▸ **WORK ORDER**:
According to the passage on head trauma and brain changes, when can chronic traumatic encephalopathy currently be diagnosed?

PASSAGE PROVIDED: Begin

Molecular tracer, seen with PET scan, shows concentrations of abnormal proteins
In a small study of military personnel who had suffered head trauma and had reported memory and mood problems, UCLA researchers found brain changes similar to those seen in retired football players with suspected chronic traumatic encephalopathy, a degenerative brain disease linked to repeated blows to the head.
Chronic traumatic encephalopathy, or CTE, occurs in people who have had multiple head injuries. Recent studies and headlines have focused on former football players who exhibited symptoms such as depression, confusion and mood swings. In later stages, CTE can lead to symptoms of Alzheimer's disease and other forms of dementia. Currently, CTE can only be diagnosed after death, when examination of brain tissue reveals clumps of a protein called tau, which kills brain cells.

PASSAGE PROVIDED: End
GIVEN DATA: Begin

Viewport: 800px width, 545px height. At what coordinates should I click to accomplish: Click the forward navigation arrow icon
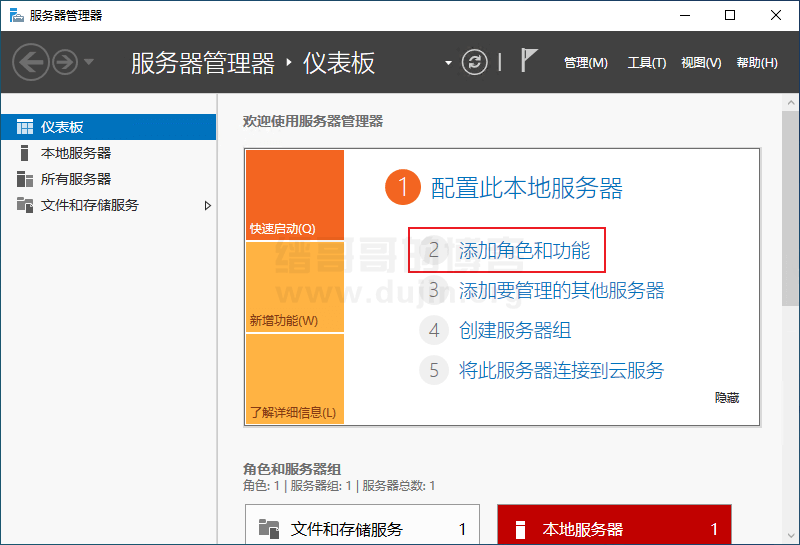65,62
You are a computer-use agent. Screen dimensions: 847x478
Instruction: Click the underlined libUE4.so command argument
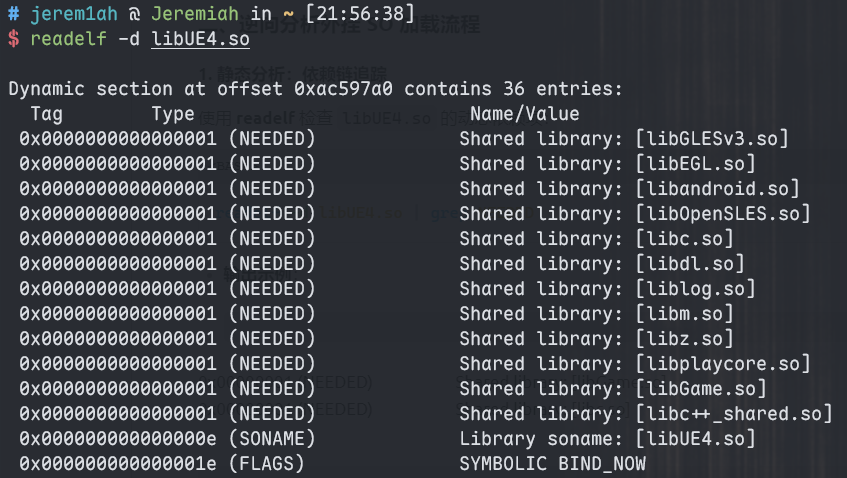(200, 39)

GIVEN DATA: End
GIVEN DATA: Begin

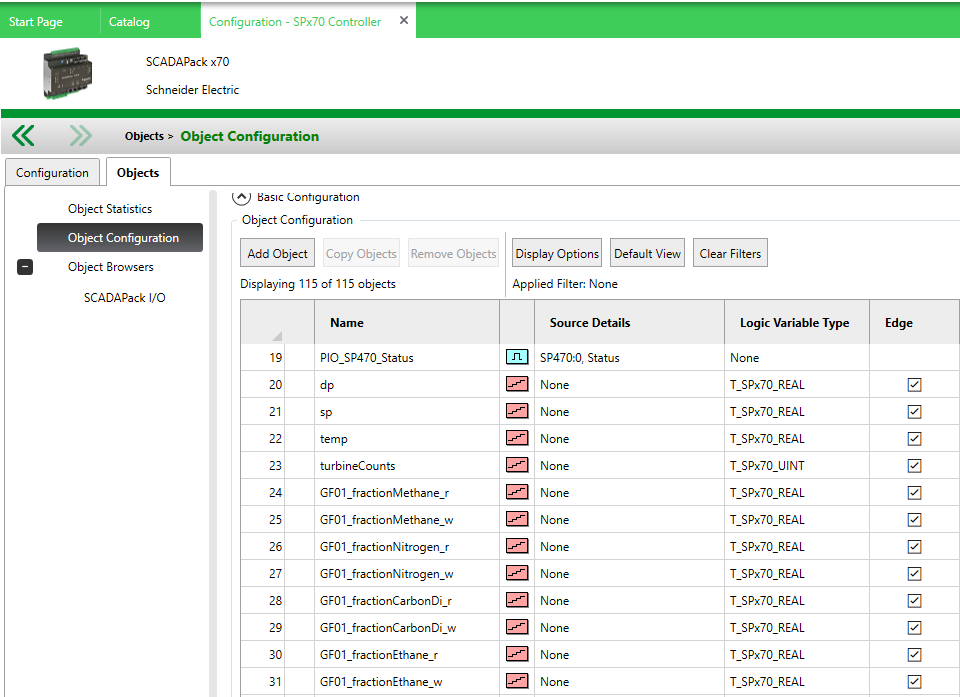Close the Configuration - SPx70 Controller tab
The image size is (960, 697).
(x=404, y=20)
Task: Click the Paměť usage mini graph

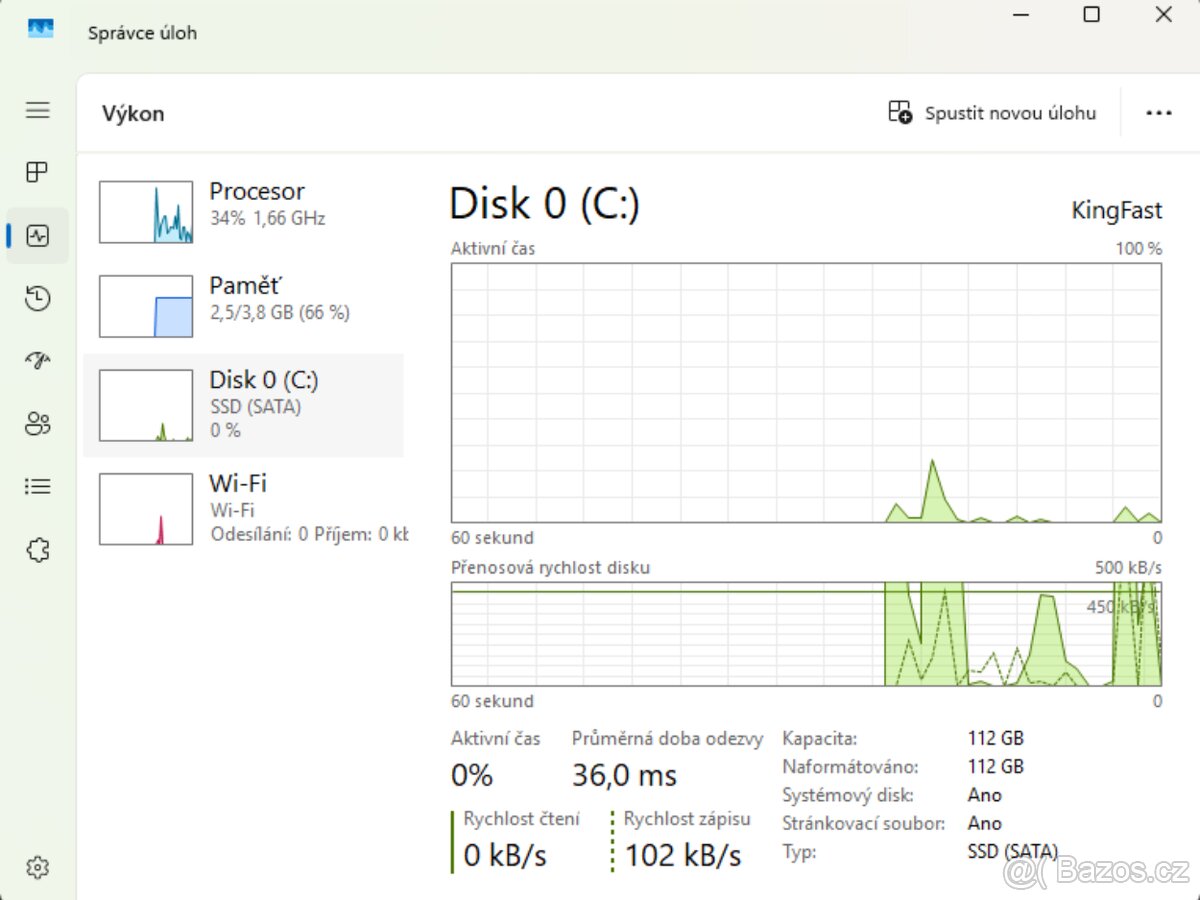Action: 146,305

GIVEN DATA: End
GIVEN DATA: Begin

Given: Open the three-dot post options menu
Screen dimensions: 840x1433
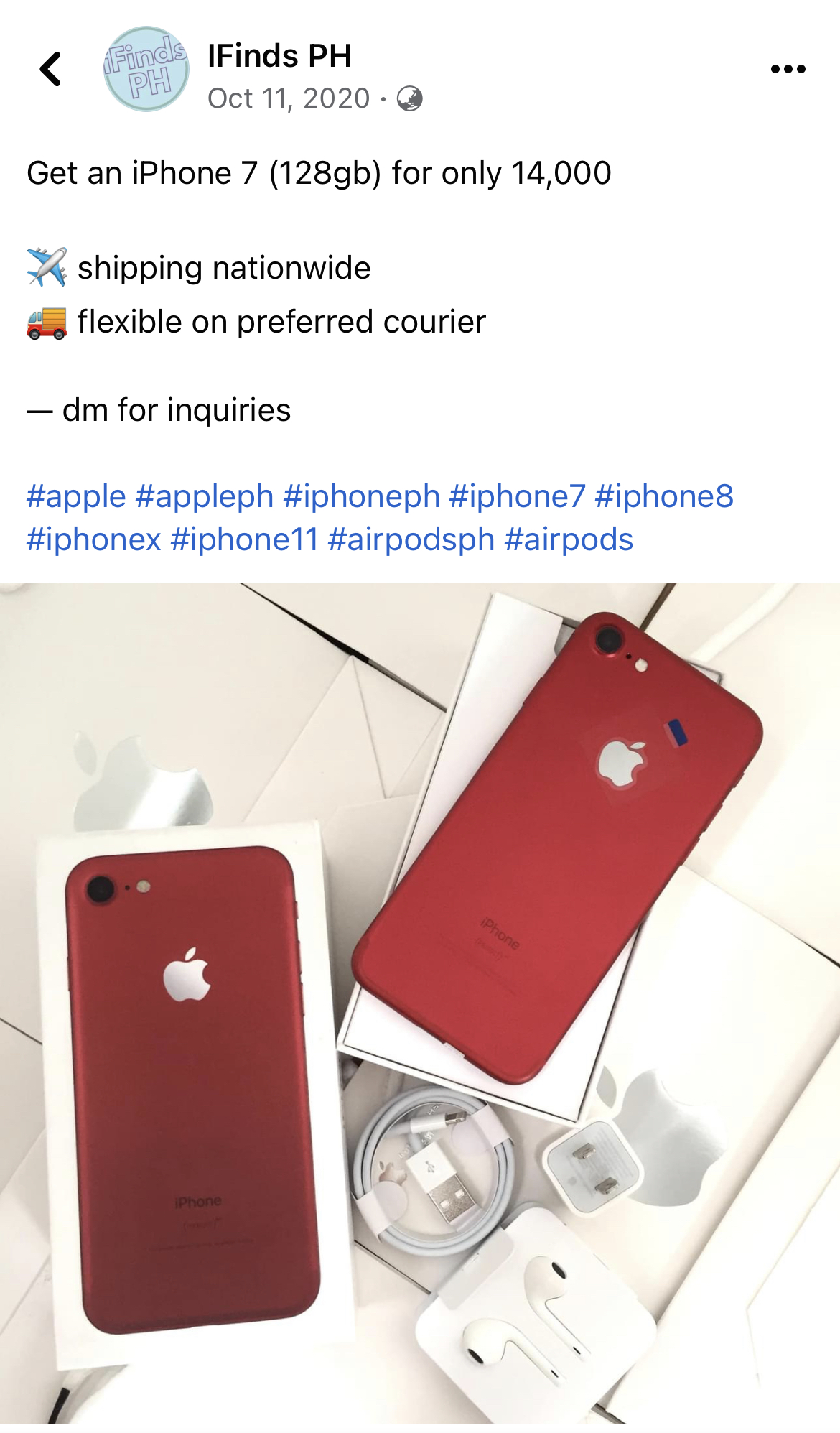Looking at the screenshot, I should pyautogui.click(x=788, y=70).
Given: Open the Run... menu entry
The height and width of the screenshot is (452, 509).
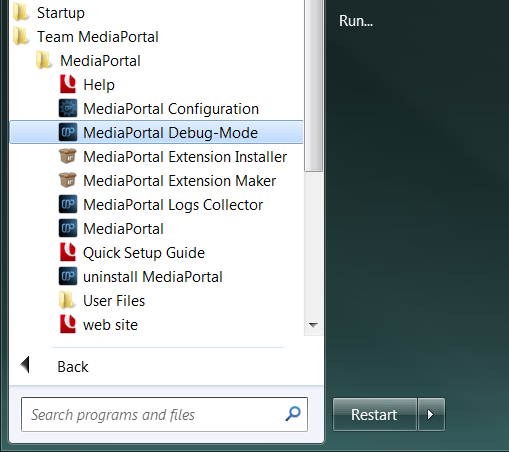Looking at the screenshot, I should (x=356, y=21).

GIVEN DATA: End

▸ **RESULT OF THE EXERCISE**:
Only after death, when examination of brain tissue reveals clumps of the protein tau.